Adam Koprowski wrote:
>   (* list_prod_tuple [xs_1; ... xs_n] gives a list containing every 
>      list of the form [x_1; ... x_n] where [In x_1 xs_1], ... [In x_n 
> xs_n].
>    *)
>   Fixpoint list_prod_tuple (elts : list (list A)) : list (list A) :=
>     match elts with
>     | [] => []
>     | [x] => List.map (fun i => [i]) x
>     | x::xs => list_combine x (list_prod_tuple xs)
>     end.
Hello,

You have to be aware that dependent and non-dependent match have quite 
different heuristics. Here, since your second branch uses pattern [x], 
in the dependent case, the third branch's pattern is indeed (x::x0::xs0) 
(modulo renaming of pattern variables) and xs is replaced by (x0::xs0) 
in the rhs. Hence the error message.

Regarding the universe inconsistency, as Adam C. said, eta-expanding 
list does it:
 Variable hlist_prod_tuple_ax : forall l : list Type,
   hlist (fun A => list A) l -> list (hlist id l).
Eta-expansions creates a fresh universe (the type of A), and the 
sort-polymorphism now applies because list is applied to its parameter. 
When list is not expanded, then it belongs to a fixed universe that must 
be constrained somewhere else in your script.

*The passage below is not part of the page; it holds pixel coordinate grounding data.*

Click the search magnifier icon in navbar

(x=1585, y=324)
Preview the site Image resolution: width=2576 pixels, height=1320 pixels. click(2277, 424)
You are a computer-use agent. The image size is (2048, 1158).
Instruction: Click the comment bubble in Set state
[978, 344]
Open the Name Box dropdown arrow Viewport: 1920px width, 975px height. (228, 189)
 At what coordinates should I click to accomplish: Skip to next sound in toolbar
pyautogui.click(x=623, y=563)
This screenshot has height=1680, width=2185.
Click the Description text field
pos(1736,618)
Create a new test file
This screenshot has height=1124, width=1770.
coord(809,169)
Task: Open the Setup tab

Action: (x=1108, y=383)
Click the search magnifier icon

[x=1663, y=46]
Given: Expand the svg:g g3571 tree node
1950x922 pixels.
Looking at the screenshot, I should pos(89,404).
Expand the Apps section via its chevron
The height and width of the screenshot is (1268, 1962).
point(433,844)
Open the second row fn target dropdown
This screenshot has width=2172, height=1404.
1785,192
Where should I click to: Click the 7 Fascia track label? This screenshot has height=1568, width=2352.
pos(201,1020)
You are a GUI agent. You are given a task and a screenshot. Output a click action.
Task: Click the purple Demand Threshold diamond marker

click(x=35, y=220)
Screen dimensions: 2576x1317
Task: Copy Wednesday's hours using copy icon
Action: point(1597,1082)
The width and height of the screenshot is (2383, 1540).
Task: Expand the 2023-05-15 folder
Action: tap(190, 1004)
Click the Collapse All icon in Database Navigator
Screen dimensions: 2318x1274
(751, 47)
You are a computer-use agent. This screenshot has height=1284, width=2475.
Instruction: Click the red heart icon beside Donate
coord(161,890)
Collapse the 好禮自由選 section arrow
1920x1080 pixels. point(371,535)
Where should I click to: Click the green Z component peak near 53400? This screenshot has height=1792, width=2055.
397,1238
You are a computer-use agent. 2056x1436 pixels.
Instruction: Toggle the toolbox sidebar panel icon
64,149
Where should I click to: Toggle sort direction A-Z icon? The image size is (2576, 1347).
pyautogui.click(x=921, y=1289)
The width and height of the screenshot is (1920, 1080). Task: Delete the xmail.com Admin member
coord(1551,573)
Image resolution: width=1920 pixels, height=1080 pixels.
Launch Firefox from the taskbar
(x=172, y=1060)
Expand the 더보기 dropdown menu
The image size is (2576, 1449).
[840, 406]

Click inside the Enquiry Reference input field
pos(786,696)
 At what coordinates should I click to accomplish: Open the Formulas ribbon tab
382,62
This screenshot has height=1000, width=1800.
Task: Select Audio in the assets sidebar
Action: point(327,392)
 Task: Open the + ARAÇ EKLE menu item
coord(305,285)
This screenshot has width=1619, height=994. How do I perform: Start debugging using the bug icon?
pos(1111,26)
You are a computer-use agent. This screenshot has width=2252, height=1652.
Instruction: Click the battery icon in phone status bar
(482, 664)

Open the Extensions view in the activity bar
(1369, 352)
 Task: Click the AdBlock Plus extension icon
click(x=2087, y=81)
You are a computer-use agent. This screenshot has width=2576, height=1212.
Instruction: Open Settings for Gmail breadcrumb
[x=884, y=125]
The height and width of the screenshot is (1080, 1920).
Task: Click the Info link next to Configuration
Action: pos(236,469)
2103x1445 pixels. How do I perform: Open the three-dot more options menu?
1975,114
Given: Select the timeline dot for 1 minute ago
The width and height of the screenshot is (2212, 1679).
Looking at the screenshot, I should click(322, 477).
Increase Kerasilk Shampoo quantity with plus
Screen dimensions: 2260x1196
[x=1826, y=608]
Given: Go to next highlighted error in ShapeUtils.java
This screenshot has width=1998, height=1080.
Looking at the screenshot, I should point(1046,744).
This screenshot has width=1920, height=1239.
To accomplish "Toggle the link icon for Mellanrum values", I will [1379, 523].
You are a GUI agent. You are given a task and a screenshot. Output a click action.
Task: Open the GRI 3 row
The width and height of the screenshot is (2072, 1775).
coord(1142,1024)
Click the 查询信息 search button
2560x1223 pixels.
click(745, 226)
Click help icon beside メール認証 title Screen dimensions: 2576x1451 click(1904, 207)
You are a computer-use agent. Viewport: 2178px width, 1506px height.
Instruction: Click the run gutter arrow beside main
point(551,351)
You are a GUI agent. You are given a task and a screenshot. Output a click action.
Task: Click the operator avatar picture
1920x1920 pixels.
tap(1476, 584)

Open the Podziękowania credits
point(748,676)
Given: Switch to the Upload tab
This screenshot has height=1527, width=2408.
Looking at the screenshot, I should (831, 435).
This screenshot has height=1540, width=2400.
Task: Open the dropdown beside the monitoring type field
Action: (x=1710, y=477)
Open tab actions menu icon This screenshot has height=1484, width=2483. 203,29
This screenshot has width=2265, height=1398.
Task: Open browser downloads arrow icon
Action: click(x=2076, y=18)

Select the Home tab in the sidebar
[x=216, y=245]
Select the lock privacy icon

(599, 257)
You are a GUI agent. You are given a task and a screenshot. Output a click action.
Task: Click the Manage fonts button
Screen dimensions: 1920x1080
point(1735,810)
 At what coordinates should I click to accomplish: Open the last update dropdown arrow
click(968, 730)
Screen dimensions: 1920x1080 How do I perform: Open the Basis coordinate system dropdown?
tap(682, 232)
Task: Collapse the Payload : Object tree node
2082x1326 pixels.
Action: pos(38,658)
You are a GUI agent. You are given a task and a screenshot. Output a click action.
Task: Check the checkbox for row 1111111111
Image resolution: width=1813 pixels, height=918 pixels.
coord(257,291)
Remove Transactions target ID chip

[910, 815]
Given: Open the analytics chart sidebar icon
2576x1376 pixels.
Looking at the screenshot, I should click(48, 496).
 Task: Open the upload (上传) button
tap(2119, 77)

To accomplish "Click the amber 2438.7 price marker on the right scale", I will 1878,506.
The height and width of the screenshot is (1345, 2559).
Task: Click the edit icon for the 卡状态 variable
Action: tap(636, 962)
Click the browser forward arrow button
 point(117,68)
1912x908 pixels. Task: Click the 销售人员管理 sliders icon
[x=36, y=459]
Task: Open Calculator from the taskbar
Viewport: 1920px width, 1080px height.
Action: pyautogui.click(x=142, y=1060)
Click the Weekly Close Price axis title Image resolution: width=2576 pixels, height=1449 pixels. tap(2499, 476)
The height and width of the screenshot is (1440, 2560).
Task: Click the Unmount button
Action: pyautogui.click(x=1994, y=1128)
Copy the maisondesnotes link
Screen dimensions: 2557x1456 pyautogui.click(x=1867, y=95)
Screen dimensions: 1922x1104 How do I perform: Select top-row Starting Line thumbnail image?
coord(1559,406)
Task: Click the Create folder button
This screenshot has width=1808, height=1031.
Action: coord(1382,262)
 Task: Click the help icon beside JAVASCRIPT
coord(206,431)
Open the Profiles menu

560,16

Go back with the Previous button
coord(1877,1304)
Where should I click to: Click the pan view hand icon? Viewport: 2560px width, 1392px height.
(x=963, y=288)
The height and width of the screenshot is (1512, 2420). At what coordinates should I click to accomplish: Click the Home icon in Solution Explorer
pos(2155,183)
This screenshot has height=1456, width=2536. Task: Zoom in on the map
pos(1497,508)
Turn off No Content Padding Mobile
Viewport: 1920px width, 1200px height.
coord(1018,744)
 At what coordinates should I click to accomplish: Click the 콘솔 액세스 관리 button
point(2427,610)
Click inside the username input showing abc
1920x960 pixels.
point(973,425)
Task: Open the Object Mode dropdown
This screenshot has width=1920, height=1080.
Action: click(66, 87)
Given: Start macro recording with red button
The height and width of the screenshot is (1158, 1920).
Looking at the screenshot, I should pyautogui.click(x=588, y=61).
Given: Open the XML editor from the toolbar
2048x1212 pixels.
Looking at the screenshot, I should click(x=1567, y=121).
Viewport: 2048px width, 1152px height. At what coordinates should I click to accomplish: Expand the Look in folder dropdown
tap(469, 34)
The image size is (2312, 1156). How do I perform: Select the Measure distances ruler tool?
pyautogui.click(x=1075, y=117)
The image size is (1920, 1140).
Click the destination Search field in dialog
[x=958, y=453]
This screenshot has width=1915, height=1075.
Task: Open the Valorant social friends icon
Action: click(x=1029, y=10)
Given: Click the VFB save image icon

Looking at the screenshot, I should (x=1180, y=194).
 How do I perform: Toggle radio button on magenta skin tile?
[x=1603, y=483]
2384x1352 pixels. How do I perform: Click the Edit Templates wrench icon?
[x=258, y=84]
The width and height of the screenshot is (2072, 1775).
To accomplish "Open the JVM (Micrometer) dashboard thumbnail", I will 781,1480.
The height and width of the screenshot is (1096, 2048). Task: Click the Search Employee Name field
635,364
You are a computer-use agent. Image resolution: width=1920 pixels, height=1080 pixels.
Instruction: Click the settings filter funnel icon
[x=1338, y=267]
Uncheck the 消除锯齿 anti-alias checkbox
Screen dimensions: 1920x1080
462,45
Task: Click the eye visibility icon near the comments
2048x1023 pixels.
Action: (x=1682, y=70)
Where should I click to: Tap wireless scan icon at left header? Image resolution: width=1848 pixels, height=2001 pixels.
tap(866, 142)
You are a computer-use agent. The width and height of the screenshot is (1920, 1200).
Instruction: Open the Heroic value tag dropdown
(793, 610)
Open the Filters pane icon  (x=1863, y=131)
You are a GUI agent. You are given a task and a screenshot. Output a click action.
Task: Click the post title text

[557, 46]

Eta-expansion saved you this time, but there's probably something you 
don't expect in your definition of heterogeneous lists, and it'll 
probably bite you later on. You have

 Variable A : Type. (* Type_a *)
 Variable B : A -> Type (* Type_b *).
 Inductive hlist : list A -> Type (* Type_c *):=
 | HNil : hlist nil
 | HCons : forall x xs, B x -> hlist xs -> hlist (x::xs).

The predicativity constraint on hlist put hlist in a universe higher or 
equal to that of A (arguments x and xs of HCons). Formally,
 Type_c >= max(Type_a, Type_b).
In your case, A = Type_A, B= fun A (*:Type_A*) => list A,
so Type_a > Type_A and Type_b >= Type_A, so in the end Type_c > Type_A. 
Your hlist type lives in a universe strictly higher than the types of 
the arity!

In fact Adam C.'s definition of heterogeneous lists is useful when A 
(representing code of the arity types) lives in a universe lower than B 
(the decoding function): Type_a <= Type_b.

You can relax this constraint with the following definition (not 
resorting to the type encoding):

Inductive hlist (l:list Type (* Type_l *)) : Type (* Type_c *) :=
 HNil: l=nil -> hlist l
| HCons: l<>nil -> List.hd unit l -> hlist (List.tl l) -> hlist l.

Note that l is a (non-recursive) parameter, so it does not appear as a 
real argument of constructors. The only constraint is Type_c >= Type_l 
(because List.hd unit l : Type_l).

Hope this helps,

Bruno Barras.